これだけ性愛の生々しさを、しかもアニメなので誇張して、表現するわけですから、当然バランスを採るための何かが必要になります。本作はギャグでそれを行っているのですが、表面上しかバランス採れてないんですよね。初見は笑うんですけど、後で意味を考えてゾッとするというか、もはやホラーなので夏にピッタリです。一話の和紗ダッシュがまさにそれで、初見はまあツッコミを入れて笑いましたよ。でも話が進むにつれて、和紗は性愛の醜さだとかを受け入れる途中だということがわかり、もうあれは現実逃避でおかしくなっていたのだな、という解釈しか出来なくなってくるんですよ。泉君の痴漢モノAVから電車が好きなことを思い出すとか、なんとか性欲から目を逸らそうとしている感じで、痛々しくて見てて辛い。両想いになりましたけど、この状態で汚さと向き合うことを考えると恐怖です。もちろんこの傾向は和紗だけでなく、みんなどこかホラーなんですけど、それを行き過ぎた青春として書いてしまうマリーの作家性が何より怖いという。視聴に体力が要るというのは、そういう意味でして、百合ぶっこむし略奪フラグ立つしで、残り4話なのに全く安心できなくて、まあ楽しんでます。
推しは本郷ちゃんで、一番安心してみていられるのも彼女なんですが、客観視が強いという割と珍しいキャラクターでして。偏屈で地味な子が少コミをやるとどうなるのか、という感じでかなり新鮮です。テーマとしては他人事から自分事になるという話だと思うのですが、それでも彼女の場合は最後まで客観視が消えない気がするんですよね。それはどこまでも物事をネタとして解釈しがちな、作家としては有益な才能のせいなのでしょう。ただ、それだけではなくて、ミロの強固なロールプレイング性とでも言いましょうか、彼の主人公感の無さが大きな要因になっているように感じます。「イメクラじゃねーぞ」とツッコミたくなるんですよ。適当にあしらってあげている、とか、振り回されている、とか、そういう感じではないんですよね。後で脳内再生したときに使える、自分好みの「教師と生徒のそれっぽいプレイ」をひたすら蓄積しているというか。

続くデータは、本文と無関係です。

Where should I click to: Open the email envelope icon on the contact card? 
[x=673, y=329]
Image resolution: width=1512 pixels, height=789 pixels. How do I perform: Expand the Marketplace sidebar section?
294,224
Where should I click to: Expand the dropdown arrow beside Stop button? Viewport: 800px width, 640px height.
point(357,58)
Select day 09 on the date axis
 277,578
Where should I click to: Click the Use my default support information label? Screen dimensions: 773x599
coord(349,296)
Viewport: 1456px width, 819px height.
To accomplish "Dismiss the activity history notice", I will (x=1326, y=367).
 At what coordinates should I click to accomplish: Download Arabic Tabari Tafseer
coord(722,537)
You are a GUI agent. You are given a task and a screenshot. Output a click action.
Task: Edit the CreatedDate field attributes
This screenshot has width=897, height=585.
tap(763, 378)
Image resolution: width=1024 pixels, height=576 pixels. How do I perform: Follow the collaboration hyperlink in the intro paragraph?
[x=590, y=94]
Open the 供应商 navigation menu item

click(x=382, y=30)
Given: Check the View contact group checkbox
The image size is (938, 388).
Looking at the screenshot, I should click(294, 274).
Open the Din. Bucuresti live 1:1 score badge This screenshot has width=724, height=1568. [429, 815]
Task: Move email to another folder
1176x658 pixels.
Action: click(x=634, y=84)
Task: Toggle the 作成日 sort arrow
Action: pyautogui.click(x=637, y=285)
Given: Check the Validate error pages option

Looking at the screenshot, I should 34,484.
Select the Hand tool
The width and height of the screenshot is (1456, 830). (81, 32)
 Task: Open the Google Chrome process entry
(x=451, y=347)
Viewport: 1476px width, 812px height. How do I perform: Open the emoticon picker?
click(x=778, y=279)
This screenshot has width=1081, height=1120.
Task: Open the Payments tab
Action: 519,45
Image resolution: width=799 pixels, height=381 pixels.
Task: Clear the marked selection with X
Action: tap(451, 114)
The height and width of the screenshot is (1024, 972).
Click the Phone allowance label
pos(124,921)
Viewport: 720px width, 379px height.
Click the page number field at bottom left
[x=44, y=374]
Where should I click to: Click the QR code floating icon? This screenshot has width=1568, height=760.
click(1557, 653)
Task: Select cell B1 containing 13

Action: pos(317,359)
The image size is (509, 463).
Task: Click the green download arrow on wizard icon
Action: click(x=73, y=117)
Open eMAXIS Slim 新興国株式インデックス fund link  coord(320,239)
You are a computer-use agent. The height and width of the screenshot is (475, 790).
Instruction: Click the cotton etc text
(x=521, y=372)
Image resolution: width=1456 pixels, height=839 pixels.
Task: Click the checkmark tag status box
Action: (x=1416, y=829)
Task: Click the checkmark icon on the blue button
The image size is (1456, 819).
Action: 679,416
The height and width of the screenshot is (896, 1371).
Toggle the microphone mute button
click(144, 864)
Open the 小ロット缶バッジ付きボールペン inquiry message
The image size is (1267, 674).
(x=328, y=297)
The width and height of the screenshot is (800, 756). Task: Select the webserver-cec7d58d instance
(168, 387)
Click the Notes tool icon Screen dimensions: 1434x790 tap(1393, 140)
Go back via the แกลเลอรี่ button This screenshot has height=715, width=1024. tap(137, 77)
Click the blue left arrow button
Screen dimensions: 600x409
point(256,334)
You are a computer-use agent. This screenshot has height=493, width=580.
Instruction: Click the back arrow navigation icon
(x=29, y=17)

別にそこに居るのはミロ自身じゃなくても良いし、もちろん本郷ちゃんじゃなくても良い。たまたま自分に本郷ちゃんが興味を持っただけというか。これは最初の出会いからして、本郷ちゃんが「未知を恐怖なく教えてくれる存在」を求めていて、別にミロ先生の顔が好きとか言動が好きとか、そういう個人的な要素を求めていたわけじゃないので、なおさらミロもそれを察して良いように利用しているというか。ただ、合宿あたりから顕著になるんですが、だんだんとそういうプレイをするうちに互いにらしさを求めるようになっており、本郷ちゃんは誰でもよくならなくなってきているんですね。ミロがちゃんとそれに応えるのか、はたまた誰でもいいんだろと言い放つのか、大変楽しみです。
まあ、推しがあんな変態と結ばれるのもアレなので、失恋でもいいんですけどね。